National Political Committee for 2003-2005

Theresa Alt has been in DSA for over two decades and has served on the NPC since 1992. She remains very active in the Ithaca local where she has served as treasurer, chair, secretary and newsletter editor. More recently, she has produced the local's weekly community access cable program. Her vision of DSA is of an organization comprised of "many lively locals where leading activists understand how seemingly separate issues are connected in an analysis of global capitalism, articulate a vision of how socialism could make life better everywhere, but day to day engage in whatever campaign is at hand." She wants to work on reinvigorating locals, but believes "that we must first explore what constitutes effective activism in the 21st century.”

Ron Baiman has been a member of DSA and one of its predecessor organizations for over 20 years. He was active in the Youth Section, was one of the founders of Central NJ DSA and Greater Oak Park DSA, and has been very active for a long time in Chicago DSA, writing often for its newsletter. He is "a professional radical economist"' and works at the Center for Urban Economic Development at the University of Illinois in Chicago. He has also worked as a researcher and activist in the Chicago living wage and Illinois minimum wage campaigns. He would like to work on an outreach and educational campaign to confront "statist" conceptions of socialism in the US.
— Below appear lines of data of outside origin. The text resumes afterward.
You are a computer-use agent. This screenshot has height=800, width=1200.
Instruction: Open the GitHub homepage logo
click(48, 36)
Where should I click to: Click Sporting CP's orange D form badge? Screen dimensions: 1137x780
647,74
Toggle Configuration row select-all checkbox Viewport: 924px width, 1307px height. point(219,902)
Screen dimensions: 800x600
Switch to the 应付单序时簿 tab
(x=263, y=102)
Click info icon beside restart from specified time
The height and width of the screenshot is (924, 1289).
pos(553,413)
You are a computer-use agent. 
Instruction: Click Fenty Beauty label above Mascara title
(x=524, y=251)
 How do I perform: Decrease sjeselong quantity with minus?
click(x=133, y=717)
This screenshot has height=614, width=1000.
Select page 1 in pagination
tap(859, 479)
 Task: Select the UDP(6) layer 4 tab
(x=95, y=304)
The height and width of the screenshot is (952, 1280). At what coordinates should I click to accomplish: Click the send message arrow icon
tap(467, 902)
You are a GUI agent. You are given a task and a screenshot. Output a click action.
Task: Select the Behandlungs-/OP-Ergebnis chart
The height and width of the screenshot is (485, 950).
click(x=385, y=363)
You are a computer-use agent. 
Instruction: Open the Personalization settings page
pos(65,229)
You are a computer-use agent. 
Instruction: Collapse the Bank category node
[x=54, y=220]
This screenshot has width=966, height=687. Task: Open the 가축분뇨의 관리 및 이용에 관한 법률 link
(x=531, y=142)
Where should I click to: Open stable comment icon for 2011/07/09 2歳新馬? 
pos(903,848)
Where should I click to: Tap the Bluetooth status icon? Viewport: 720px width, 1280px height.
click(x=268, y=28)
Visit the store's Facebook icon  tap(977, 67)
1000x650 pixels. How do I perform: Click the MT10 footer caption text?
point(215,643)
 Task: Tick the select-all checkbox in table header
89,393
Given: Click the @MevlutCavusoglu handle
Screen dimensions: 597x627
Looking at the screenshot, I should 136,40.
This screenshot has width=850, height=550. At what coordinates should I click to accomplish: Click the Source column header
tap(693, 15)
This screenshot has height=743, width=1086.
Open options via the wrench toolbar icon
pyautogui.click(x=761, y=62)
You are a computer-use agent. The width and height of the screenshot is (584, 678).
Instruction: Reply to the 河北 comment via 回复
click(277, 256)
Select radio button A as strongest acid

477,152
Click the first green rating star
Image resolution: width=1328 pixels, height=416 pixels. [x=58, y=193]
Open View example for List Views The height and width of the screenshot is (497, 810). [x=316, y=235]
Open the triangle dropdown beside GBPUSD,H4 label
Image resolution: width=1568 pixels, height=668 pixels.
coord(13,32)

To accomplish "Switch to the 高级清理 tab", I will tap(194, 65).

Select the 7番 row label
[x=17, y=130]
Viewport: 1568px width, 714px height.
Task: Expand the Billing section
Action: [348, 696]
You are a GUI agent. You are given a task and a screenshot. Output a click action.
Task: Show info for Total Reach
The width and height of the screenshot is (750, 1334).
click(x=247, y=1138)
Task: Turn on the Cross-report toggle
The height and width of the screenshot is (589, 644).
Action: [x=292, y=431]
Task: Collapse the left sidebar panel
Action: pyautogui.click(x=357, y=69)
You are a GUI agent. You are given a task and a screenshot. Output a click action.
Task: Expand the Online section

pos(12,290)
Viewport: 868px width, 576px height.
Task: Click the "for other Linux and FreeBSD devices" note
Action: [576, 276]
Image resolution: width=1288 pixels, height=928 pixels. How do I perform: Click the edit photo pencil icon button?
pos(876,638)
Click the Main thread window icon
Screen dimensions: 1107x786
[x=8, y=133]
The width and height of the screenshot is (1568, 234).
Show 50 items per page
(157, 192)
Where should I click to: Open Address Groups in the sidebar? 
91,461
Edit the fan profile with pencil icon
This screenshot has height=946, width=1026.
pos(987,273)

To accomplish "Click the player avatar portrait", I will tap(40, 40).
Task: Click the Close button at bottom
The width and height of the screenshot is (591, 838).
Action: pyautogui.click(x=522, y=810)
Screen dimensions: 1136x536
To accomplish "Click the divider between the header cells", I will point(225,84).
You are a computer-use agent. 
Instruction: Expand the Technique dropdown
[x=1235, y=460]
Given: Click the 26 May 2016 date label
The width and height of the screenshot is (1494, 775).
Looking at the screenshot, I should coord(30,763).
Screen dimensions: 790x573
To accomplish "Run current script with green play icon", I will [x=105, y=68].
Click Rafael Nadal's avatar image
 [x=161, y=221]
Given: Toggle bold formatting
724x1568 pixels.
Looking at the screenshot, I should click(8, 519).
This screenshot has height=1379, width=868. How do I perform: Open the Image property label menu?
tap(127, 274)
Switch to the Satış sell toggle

David Green was elected to fill a vacant seat on the NPC in 2001 and was elected to his first full term at that year's National Convention. He is the chair of Detroit DSA and was one of the main organizers of the 2003 Convention. Under his leadership, Detroit DSA has led or participated in four successful living wage campaigns; has been the backbone of Michigan's single-payer health insurance coalition; has been active in anti-war organizing; and co-sponsored the Immigrant Worker Freedom Ride activities in Detroit. The local has also helped elect several progressive state representatives. He says that he will "continue to press the organization toward activism around the low wage economy and universal health care."

Michael Hirsch is on the Executive Committee of the New York City DSA local and works as the communications officer for a leading metropolitan union in New York. He is also a former steelworker, longtime union activist, political, urban-affairs and education writer and an editor of the socialist journal New Politics. Currently, he is running for a delegate slot at the Democratic Convention pledged to Dennis Kucinich. He says that he plans "to use my skills as an experienced movement veteran and writer to work on helping the N PC become more of an effective guiding body of the national organization. I will also work to make our valuable publication, Democratic Left a more used and useful periodical."

Jeremy Miller joined DSA in 2000 after attending the Socialist Scholars Conference and was instrumental in forming DSA Oregon. He went on to attend the 2001 Convention in Philadelphia. A cab driver and former shipyard worker, he has been active on a variety of issues, including working on the successful drive for an amendment to the state constitution banning discrimination based on race, religion, ethnicity, gender, age or national origin. He was also formerly an organizer for SEIU and is a Democratic precinct committee person in his county. He promises to "seek to inform as many members as possible-particularly those in DSA Oregon-0fthe happenings of DSA at the national level as well as seek their opinions, advice, and involvement in the considerations that arise,"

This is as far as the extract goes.